=== Source records ===

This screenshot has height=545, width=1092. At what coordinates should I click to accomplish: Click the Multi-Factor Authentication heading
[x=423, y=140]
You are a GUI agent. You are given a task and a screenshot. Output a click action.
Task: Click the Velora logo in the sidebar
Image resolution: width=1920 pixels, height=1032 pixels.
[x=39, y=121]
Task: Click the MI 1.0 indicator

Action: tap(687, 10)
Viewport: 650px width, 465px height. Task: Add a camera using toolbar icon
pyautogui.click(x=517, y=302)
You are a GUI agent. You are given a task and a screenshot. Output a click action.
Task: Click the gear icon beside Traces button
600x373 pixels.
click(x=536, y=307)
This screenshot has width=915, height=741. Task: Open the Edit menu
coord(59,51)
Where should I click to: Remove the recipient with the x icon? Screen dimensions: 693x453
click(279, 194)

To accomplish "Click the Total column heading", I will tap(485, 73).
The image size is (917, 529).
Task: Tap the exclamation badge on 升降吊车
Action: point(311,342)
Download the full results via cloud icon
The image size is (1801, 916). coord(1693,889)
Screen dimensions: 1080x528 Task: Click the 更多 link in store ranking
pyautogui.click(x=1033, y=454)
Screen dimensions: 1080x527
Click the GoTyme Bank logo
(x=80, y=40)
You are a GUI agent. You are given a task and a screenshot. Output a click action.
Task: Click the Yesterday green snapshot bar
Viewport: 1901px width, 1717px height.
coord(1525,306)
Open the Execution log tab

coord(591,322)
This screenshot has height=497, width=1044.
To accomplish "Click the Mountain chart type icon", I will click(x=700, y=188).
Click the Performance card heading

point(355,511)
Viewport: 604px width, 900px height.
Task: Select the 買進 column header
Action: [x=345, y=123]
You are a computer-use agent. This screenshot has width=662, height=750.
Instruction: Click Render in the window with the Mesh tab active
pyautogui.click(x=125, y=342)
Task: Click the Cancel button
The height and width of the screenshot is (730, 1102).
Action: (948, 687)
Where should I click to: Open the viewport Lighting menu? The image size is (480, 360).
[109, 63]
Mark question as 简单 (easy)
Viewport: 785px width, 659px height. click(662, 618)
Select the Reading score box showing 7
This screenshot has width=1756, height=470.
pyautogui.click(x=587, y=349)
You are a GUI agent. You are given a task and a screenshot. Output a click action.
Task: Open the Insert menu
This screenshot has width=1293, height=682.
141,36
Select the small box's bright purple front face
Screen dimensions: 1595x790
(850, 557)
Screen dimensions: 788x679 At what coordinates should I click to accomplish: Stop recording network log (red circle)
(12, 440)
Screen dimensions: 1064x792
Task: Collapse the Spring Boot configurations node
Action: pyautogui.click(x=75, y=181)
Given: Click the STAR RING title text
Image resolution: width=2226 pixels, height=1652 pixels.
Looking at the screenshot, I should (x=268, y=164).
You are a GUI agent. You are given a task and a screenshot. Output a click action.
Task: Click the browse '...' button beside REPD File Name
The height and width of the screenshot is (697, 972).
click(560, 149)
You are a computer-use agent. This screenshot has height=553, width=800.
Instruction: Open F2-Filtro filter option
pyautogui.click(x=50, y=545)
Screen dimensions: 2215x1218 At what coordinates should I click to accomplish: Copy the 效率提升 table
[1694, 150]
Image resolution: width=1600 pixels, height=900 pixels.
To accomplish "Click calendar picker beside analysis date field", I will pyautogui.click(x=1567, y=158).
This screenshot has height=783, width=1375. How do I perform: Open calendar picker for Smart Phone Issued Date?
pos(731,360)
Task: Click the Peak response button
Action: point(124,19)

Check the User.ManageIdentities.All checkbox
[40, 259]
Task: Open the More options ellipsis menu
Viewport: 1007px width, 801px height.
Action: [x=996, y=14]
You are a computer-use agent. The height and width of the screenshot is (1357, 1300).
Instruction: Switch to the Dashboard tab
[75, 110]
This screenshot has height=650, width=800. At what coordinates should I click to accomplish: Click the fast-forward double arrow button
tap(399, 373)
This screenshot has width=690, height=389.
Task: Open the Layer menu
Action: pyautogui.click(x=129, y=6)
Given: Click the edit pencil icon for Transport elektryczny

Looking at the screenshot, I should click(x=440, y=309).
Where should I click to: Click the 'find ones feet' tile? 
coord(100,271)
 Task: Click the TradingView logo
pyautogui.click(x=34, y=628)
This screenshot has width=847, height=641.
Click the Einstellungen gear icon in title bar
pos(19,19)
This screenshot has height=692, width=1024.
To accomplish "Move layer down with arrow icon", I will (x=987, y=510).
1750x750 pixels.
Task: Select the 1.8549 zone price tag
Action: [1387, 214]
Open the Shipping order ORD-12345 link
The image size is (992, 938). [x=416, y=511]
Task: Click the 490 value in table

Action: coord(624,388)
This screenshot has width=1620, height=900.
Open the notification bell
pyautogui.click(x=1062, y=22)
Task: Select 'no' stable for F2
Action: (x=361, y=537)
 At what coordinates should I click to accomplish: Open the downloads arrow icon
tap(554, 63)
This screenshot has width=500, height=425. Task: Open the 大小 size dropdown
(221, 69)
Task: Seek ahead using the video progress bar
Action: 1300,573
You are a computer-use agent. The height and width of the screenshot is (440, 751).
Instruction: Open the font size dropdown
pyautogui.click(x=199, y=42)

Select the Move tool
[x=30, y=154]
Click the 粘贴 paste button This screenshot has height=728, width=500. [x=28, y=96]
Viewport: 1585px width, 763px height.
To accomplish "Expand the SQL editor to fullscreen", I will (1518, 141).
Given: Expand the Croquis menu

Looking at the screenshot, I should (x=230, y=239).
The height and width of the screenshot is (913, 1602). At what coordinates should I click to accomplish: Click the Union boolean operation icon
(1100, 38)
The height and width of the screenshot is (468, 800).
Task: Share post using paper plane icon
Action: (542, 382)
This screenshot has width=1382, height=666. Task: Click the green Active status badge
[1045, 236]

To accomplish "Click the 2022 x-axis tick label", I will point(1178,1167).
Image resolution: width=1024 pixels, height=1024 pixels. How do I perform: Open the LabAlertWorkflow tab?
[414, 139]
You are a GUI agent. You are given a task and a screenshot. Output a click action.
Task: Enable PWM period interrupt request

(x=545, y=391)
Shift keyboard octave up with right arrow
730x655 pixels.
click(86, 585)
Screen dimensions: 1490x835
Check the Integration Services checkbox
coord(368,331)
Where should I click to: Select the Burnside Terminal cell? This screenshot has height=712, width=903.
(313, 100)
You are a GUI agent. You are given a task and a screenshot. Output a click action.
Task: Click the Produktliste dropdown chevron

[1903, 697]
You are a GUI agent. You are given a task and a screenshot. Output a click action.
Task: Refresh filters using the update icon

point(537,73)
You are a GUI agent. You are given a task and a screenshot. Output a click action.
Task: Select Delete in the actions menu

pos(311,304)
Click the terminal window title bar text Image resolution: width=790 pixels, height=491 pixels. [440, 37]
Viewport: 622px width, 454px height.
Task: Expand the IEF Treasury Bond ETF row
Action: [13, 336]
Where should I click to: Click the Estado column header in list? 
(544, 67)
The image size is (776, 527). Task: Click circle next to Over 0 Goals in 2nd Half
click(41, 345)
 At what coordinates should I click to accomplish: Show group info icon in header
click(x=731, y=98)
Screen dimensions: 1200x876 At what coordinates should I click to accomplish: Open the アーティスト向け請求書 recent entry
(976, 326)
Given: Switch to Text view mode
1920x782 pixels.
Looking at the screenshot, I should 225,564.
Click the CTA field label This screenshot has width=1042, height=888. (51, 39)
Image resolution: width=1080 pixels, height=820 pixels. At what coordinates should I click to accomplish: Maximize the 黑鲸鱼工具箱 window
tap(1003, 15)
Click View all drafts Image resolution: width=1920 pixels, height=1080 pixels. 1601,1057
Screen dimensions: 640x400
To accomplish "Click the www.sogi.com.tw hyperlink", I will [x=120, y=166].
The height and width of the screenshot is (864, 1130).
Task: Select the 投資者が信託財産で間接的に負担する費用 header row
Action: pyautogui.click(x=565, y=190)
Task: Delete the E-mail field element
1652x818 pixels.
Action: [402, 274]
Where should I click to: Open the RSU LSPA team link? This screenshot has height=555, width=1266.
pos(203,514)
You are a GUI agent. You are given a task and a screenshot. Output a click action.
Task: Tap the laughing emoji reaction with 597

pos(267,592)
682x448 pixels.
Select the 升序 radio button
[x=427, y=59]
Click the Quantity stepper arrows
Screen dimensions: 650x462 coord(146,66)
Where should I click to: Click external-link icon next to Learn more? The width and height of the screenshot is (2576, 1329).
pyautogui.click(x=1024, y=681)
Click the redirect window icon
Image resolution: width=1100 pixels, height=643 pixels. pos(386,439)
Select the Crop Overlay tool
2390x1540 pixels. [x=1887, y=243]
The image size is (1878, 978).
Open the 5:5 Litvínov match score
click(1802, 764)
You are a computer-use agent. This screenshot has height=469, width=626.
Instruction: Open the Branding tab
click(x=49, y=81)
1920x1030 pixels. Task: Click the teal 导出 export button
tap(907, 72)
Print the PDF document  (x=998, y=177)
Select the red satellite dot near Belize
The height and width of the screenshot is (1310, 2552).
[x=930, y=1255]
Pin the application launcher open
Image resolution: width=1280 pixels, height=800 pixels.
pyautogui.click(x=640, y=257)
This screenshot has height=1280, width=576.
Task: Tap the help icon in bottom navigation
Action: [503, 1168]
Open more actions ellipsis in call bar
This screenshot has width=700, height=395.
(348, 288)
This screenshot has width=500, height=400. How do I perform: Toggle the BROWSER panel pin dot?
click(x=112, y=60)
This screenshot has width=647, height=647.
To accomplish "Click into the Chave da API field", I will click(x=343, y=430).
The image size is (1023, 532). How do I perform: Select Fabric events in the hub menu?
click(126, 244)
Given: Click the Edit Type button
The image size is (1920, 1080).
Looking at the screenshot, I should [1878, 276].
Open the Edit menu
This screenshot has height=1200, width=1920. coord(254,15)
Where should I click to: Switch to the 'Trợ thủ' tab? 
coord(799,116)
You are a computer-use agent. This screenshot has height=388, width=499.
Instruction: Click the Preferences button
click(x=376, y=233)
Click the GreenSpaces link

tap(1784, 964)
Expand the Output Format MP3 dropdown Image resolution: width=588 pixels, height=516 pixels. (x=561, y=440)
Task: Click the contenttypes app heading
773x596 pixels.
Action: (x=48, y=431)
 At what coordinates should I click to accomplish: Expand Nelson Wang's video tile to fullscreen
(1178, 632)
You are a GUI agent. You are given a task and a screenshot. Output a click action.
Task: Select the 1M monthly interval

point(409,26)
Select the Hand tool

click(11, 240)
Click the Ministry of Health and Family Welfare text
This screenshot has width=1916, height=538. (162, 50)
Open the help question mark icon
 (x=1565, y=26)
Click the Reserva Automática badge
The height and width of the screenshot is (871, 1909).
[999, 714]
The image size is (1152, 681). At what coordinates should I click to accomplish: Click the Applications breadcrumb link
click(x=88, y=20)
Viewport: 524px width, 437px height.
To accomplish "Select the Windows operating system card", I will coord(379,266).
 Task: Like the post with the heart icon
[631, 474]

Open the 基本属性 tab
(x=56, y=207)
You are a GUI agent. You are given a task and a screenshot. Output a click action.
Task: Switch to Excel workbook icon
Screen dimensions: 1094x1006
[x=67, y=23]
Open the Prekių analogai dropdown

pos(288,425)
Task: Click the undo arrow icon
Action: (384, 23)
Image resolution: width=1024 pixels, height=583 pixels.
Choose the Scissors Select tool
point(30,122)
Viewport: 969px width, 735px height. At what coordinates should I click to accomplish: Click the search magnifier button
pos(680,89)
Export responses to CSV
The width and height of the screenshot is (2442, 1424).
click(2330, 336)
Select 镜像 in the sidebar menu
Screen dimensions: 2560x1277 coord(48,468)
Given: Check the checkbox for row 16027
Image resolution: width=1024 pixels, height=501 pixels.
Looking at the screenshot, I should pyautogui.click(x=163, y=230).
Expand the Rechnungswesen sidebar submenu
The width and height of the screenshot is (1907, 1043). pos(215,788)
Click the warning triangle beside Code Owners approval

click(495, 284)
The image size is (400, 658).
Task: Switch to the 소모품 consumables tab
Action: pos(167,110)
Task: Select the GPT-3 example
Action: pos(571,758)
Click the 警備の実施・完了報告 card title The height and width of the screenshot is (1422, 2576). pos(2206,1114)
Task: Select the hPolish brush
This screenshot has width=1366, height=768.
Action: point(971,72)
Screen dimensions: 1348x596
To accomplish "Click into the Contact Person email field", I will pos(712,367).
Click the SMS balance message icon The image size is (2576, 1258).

===

Could you update the lines between the one holding "Task: Click the contenttypes app heading" and the one holding "click(11, 240)", inclusive, so that "Hand tool" becomes "Zoom tool" and nothing else changes?

Task: Click the contenttypes app heading
773x596 pixels.
Action: (x=48, y=431)
 At what coordinates should I click to accomplish: Expand Nelson Wang's video tile to fullscreen
(1178, 632)
You are a GUI agent. You are given a task and a screenshot. Output a click action.
Task: Select the 1M monthly interval

point(409,26)
Select the Zoom tool

click(11, 240)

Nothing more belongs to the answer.